Return the records in full, exactly as given.
=== Section Start ===
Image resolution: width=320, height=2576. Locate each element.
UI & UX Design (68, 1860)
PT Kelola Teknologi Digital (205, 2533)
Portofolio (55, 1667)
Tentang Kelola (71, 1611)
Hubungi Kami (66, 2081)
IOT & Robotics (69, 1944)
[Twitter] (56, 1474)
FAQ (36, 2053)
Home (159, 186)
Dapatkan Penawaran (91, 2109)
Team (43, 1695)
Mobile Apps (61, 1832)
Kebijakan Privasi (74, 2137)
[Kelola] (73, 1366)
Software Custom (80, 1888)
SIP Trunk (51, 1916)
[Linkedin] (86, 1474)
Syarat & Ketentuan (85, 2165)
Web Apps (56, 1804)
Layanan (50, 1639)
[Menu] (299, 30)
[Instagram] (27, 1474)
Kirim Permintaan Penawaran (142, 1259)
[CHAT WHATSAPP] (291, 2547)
=== Section End ===
### Written answer
Image resolution: width=320, height=2576. Locate each element.
UI & UX Design (68, 1860)
PT Kelola Teknologi Digital (205, 2533)
Portofolio (55, 1667)
Tentang Kelola (71, 1611)
Hubungi Kami (66, 2081)
IOT & Robotics (69, 1944)
[Twitter] (56, 1474)
FAQ (36, 2053)
Home (159, 186)
Dapatkan Penawaran (91, 2109)
Team (43, 1695)
Mobile Apps (61, 1832)
Kebijakan Privasi (74, 2137)
[Kelola] (73, 1366)
Software Custom (80, 1888)
SIP Trunk (51, 1916)
[Linkedin] (86, 1474)
Syarat & Ketentuan (85, 2165)
Web Apps (56, 1804)
Layanan (50, 1639)
[Menu] (299, 30)
[Instagram] (27, 1474)
Kirim Permintaan Penawaran (142, 1259)
[CHAT WHATSAPP] (291, 2547)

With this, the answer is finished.